Connect with us


Don’t sell everything to japa, immigration lawyer warns



An immigration lawyer based in the United Kingdom, Femi Aina, has advised Nigerians seeking to relocate abroad for greener pastures not to sell all they have to process their travelling.

Aina, who gave the advice in an exclusive interview with our correspondent at the weekend, said many Nigerians seeking greener pastures failed to realise that migration has its problems.

The immigration lawyer said some Nigerians after relocating abroad in search of a better life are now living in misery.

He said, “Don’t sell everything you have because you want to relocate. I will rather advise you to keep something behind; because you might get there and realise that the picture painted is a wrong picture. The fact that it favours some does not mean it will favour everybody, and some people might even be in the wrong place at the wrong time, and the problem will escalate from there.


“If you go to the prison in the United Kingdom, you will see a lot of Nigerians there.

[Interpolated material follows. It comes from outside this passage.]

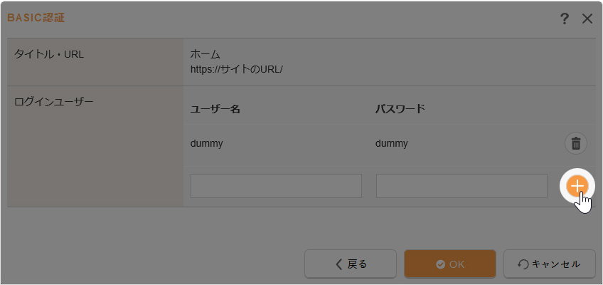Focus the empty ユーザー名 input field
Screen dimensions: 603x285
[x=276, y=186]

The initial intention they had was to japa so that everything would be fine and dandy, but the reverse is the case. People should reflect on this. Migration has its problems, before you migrate, think twice.”

The immigration lawyer pointed out that relocation was not always smooth and immigrants might be faced with initial obstacles for a few years before being able to settle down.

He added, “My advice is before you japa, think twice. Ask yourself, ‘Am I better off here or will I be better off there?’

“Also, people should know that when you go into a new country, there are lots of teething problems you are going to put up with. It might take months, it could take years before you settle down. The problem we have, I have seen people uprooting their whole family to travel.

“I saw people who had a supermarket in Idiroko, Ogun State. They sold the supermarket because they wanted to relocate to the UK. On getting to the port of entry, the wife had a serious problem, and they cancelled the visa for the father, the children and the wife. So they returned all of them to Nigeria. Where are they going to start from?


“I am not saying people should not migrate, but migration too has its own problem. That’s what people should reflect about. Going abroad is not an end itself, it could be a means to an end.

“People should know that in these countries they are going to, there is a lot of tension. It is not a country where you can get somebody to come and collect your electricity bill, but every month you’re just giving them something, so you don’t pay bill. There is financial tension. That financial tension can create arguments between a husband and his wife, leading to domestic violence.

“There are lots of people who have japa, and they now live a life of misery. They now realised, having reached where they were going, that the greener pasture was not there. I know people abroad facing a lot of different issues, problem upon problem.”